I wish I could make money off of my midlife crisis.
That was my opinion in October 2007; approximately 3 months since the first crack of infidelity appeared in my marriage and 10 or so days since the second crack caused the whole thing to come tumbling down.
You could see why I may have been a little bitter.
In hindsight, and after actually reading the book (duh), what I respect the most about Elizabeth Gilbert is not that she left the marriage, it is how she did it. According to her it was not that she just didn't want to be married any more, it was that her life was suffocating her. No one should suffocate in the name of keeping up appearances.

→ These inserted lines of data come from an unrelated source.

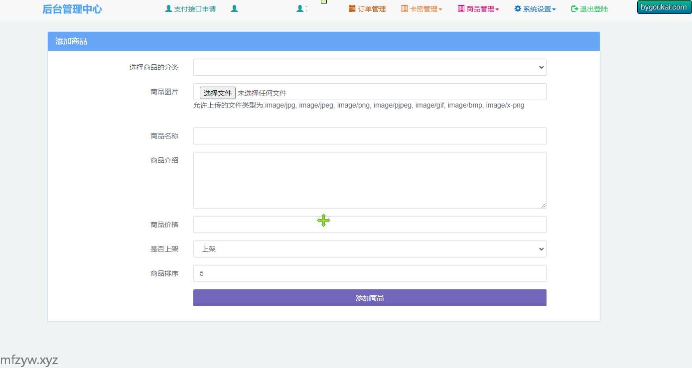
Task: Open the 选择商品的分类 category dropdown
Action: pyautogui.click(x=369, y=67)
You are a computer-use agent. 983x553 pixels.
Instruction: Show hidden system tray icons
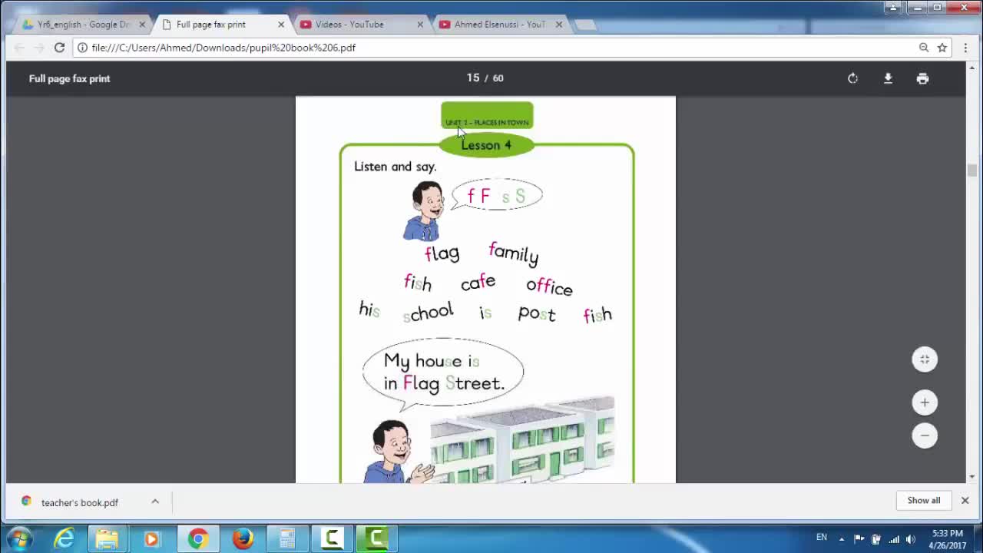tap(842, 538)
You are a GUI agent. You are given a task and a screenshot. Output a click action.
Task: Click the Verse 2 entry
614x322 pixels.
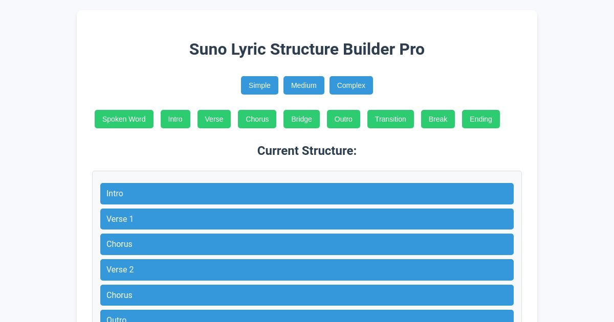pyautogui.click(x=307, y=270)
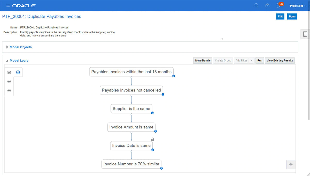Zoom in on the model diagram
310x176 pixels.
pos(9,81)
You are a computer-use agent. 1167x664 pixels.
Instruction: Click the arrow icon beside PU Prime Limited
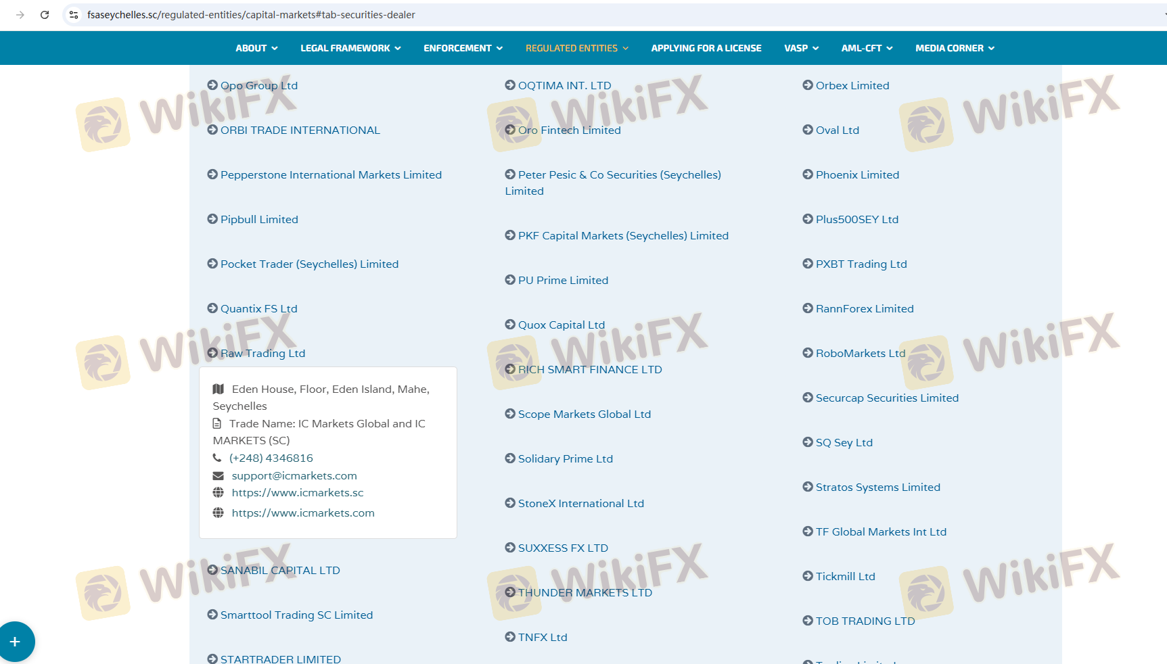click(510, 280)
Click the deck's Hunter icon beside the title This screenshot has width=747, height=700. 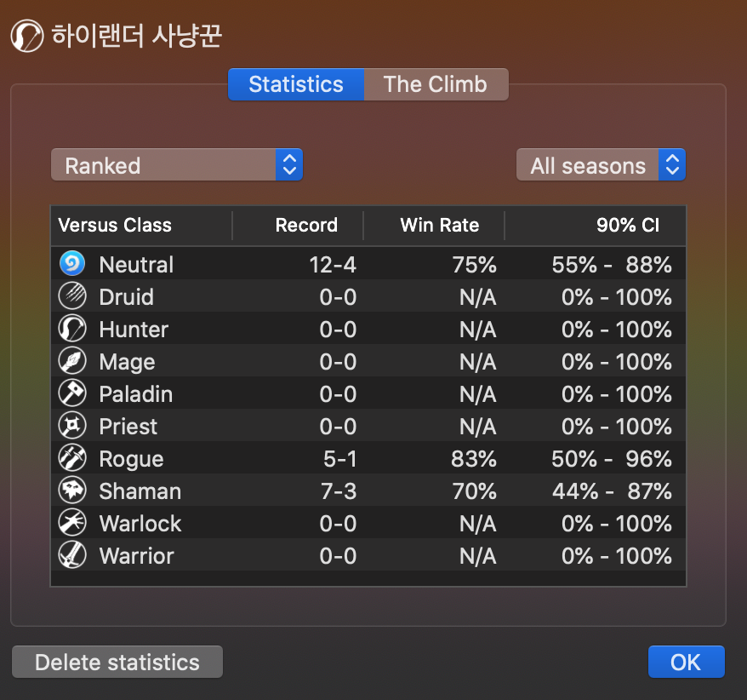(27, 36)
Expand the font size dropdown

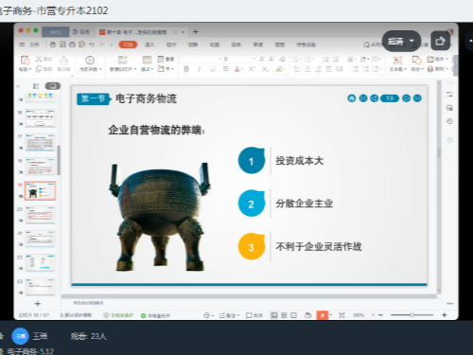254,59
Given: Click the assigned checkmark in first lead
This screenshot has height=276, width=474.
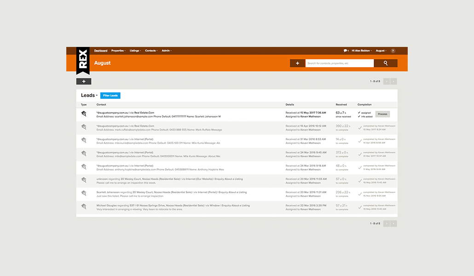Looking at the screenshot, I should point(359,113).
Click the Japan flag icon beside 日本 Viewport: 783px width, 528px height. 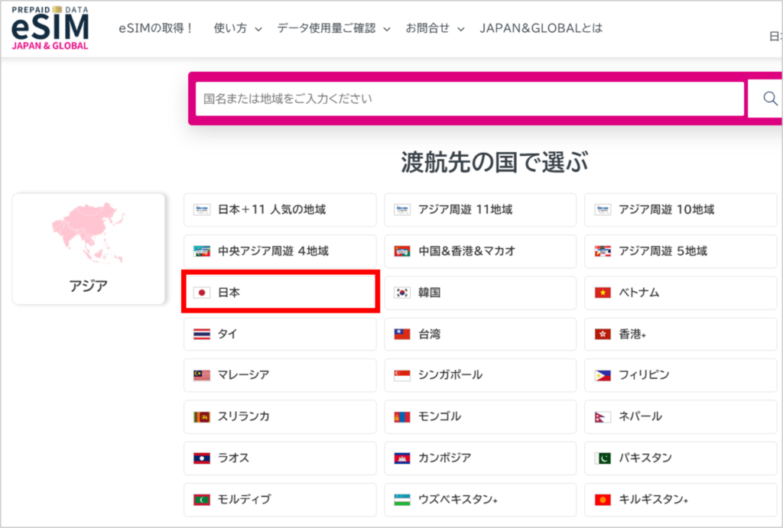[x=200, y=293]
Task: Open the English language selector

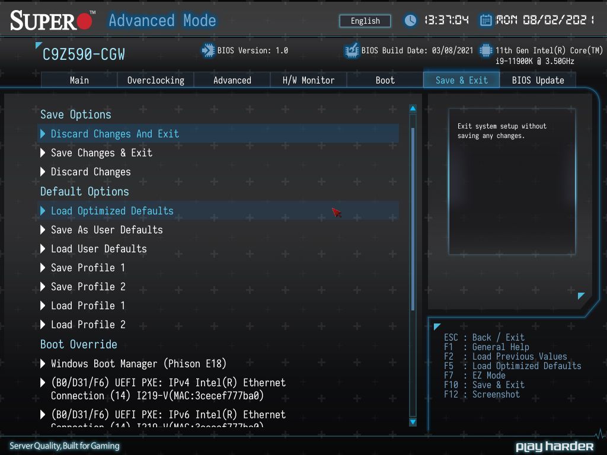Action: [365, 21]
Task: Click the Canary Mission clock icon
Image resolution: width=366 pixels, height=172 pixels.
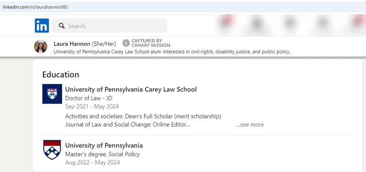Action: click(126, 43)
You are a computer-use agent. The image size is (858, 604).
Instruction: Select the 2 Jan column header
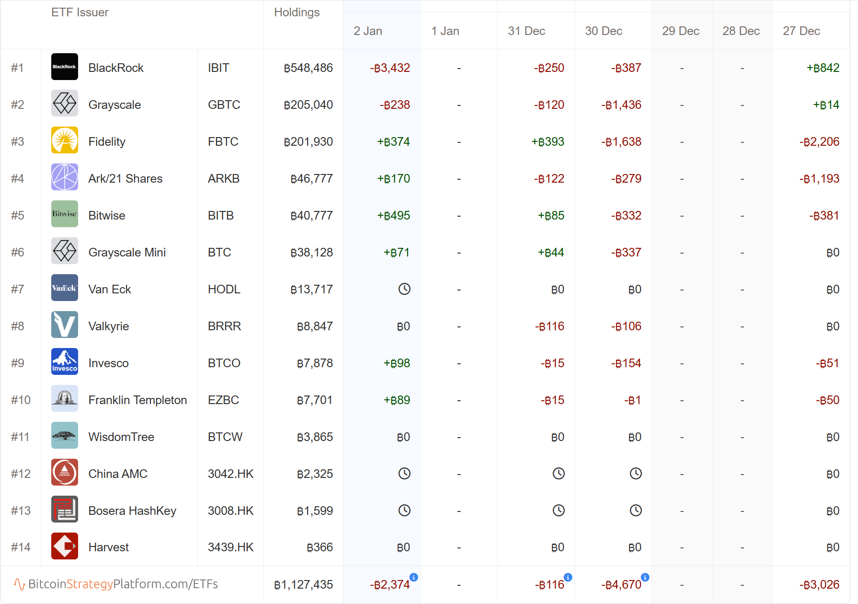pyautogui.click(x=368, y=31)
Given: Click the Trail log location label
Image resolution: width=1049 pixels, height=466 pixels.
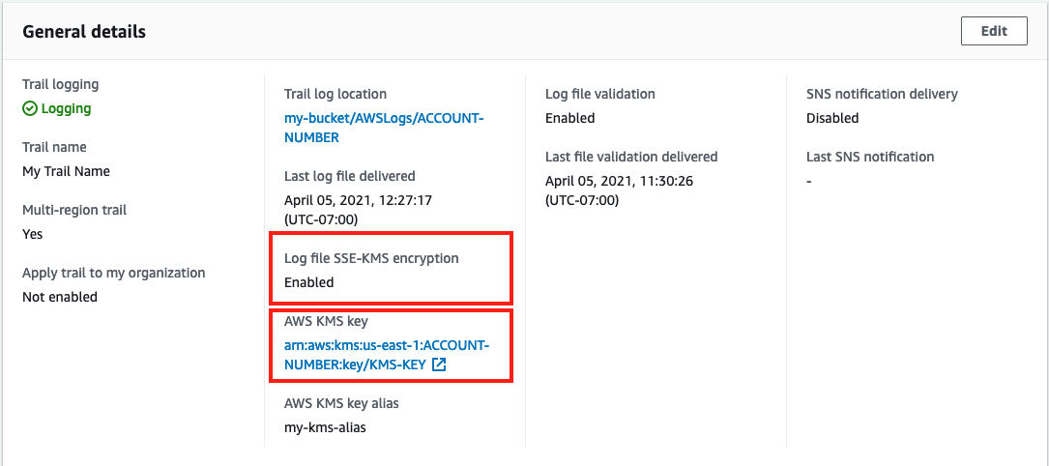Looking at the screenshot, I should 335,95.
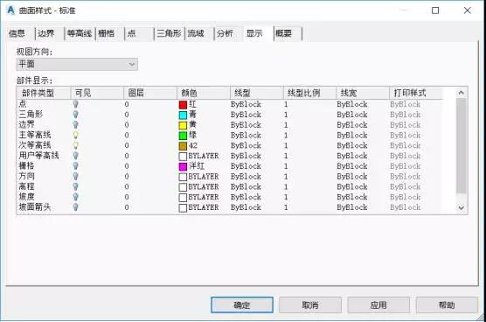Toggle visibility lightbulb for 三角形 row
486x322 pixels.
click(x=76, y=115)
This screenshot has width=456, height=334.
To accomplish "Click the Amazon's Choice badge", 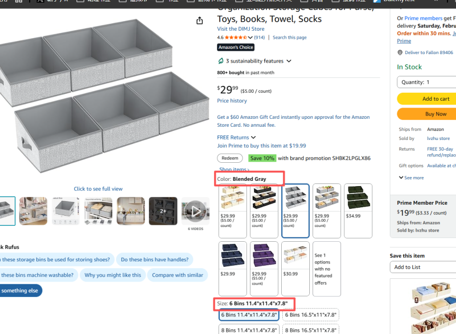I will point(236,47).
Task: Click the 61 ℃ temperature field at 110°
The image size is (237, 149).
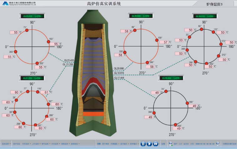Action: point(44,92)
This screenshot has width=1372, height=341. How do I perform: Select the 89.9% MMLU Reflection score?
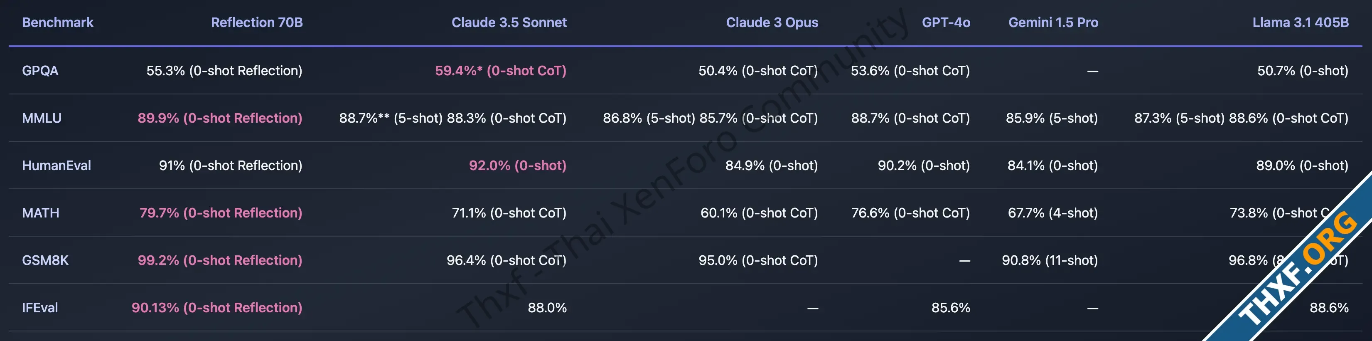click(220, 118)
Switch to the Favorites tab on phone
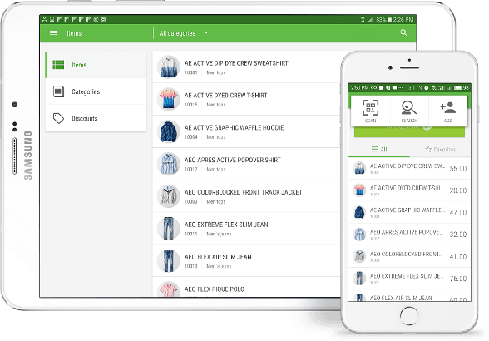Image resolution: width=489 pixels, height=341 pixels. [440, 150]
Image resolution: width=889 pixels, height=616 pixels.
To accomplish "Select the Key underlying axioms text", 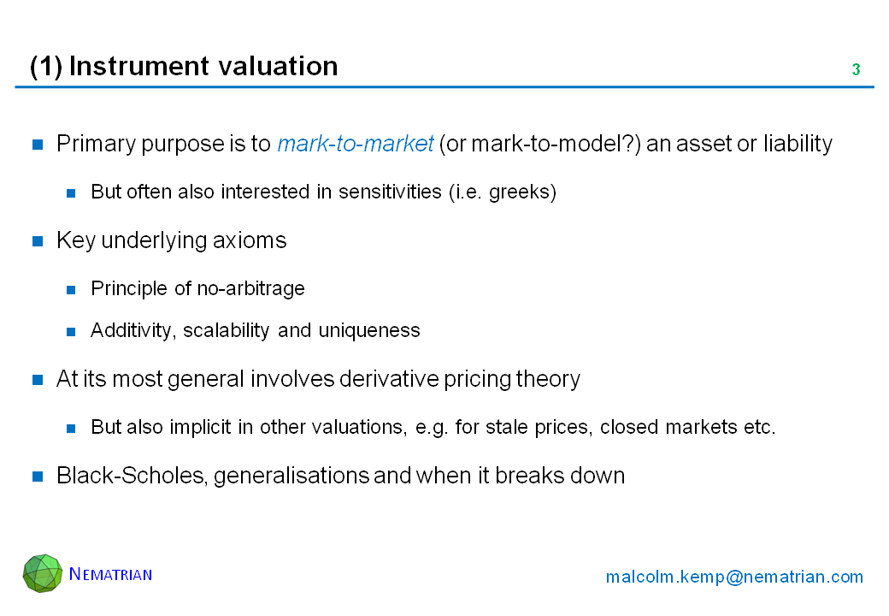I will coord(171,241).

My own spouse became so swallowed up by depression and fear of conflict and family of origin issues that he could not look himself in the mirror, let alone me. And so to get out, he turned to others to force me to make the decision for him.
Elizabeth Gilbert didn't do that, and I can respect that.
If nothing else my life post-divorce has taught me about the gray areas to be found in love and life. I wonder how many couples/families walk into church on Sunday morning with their bright smiles and 2.7+ kids hoping no one can tell how empty they are inside. I wonder if everyone was told the world would end in 24 hours, whose arms they would run towards.
Mostly I wonder how to teach and lead others (and myself) to the most authentic life in Christ possible. And if we can't even be authentic with ourselves - including naming what we need to breathe and who we really love - how can we be authentic for God?